What is 3D storytelling content
that is not soleley primtie objects, or manufactured, man made models?

What about organic looking content.
Like natural environments, trees, mountains, rocks, animals, and people?

That's where photogrammetry and volumetric capture come in.
They are two new ways to record, scan or capture real world information to place into the virtual as a 3D set of polygons that you can walk around from every angle.

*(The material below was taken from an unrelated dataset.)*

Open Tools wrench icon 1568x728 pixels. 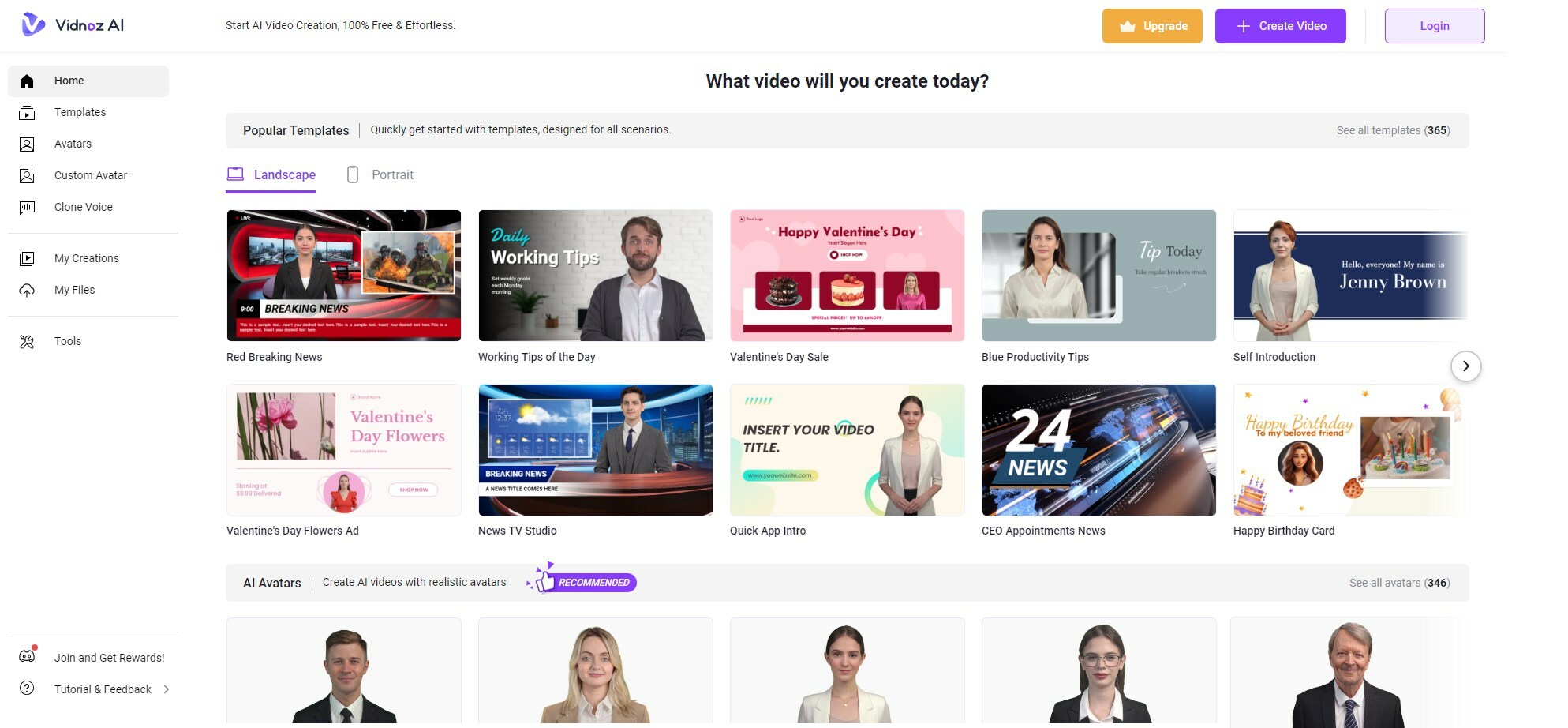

Three methods for taking something from the real world to then display it in 3D:

1. A 3D model animated
This is the traditional method.
The model could be modeled in Maya or Blender.
It could be captured through photogrammetry.
It could be animated by conducting motion capture on an actor retargeting an that animation onto the model.
Model capture method:
Photogrammetry is many photos that are stitched together into one model.
 

2. Volumetric Capture
This method
This is one transform with a bunch of vertices (corners) displayed over time.
The vertices change per frame.
Volume capture method:
One RGB photograph & depth (via infrared) per frame.
A person becomes about 20,000 polygons per frame. 
Textures can drop to 1,000 at 2014 (there is a limit on how close up viewers can get, or how large the model can scale).


This is a linear experience viewed from any angle
But it can become interactive

3. Computer Vision
This is an experimental version right now.
RCNN and Pose Estimation
Can extract the skeleton, the make a model, and the texture.
What is the texture on the other side?
This can be coupled with procedural animation.
Procedural animation - animating based on what the structure of the skeleton is. The machine intelligence knows the form so it should know how the object, animal, or person should behave. The traditional method of animating - manually - makes sense, but is labor intensive. Coding the animation is more efficient but is a higher barrier to entry.

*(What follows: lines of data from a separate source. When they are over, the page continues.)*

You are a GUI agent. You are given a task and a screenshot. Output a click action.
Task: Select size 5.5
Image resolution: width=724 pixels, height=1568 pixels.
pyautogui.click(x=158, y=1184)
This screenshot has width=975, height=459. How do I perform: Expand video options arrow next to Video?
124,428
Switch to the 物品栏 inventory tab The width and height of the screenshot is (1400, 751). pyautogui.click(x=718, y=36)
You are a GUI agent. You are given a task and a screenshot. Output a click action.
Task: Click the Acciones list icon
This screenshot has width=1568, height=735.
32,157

How volumetric can become interactive:

Transition method between views.

Loop one view (one move / one sequence)

Allow a user to navigate to the next view (move / sequence)

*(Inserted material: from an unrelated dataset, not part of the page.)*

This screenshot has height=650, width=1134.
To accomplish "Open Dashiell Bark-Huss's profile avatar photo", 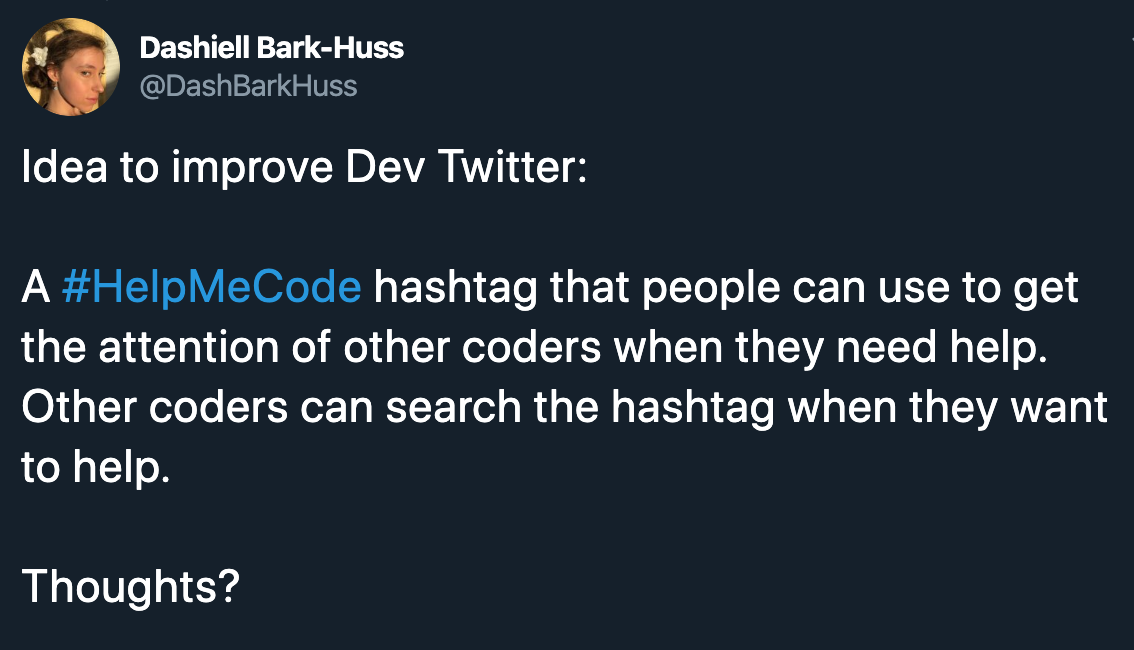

Allow a user to navigate non-linearly - requires the transitions blend, tween, or use Temporal Coherence.

Example of Temporal Coherence - if I am in my chair sitting and moving my arms, my chest might be still for 10 seconds - so the same set of polygons on my chest can be used for those 10 seconds - effectively pausing the timeline of frames in that one 3D area. Thus increasing performance and decreasing poly count.


Composing Full VR Environments

A concentric circle - with the action in the center. 

Volumetric content in the center - constantly changing.

Photogrammetry surrounding

360 skybox sphere around you - when something is 10 meters away from you - you cannot see perspective (the same way Game Development Engines use Load on Demand - to "flatten" far away objets - using one asset for both eyes in stereoscopic images).

 


Companies in this field

Microsoft

Intel

4D Views

8i (this has a small bounding box of about 2m tall x 1m wide)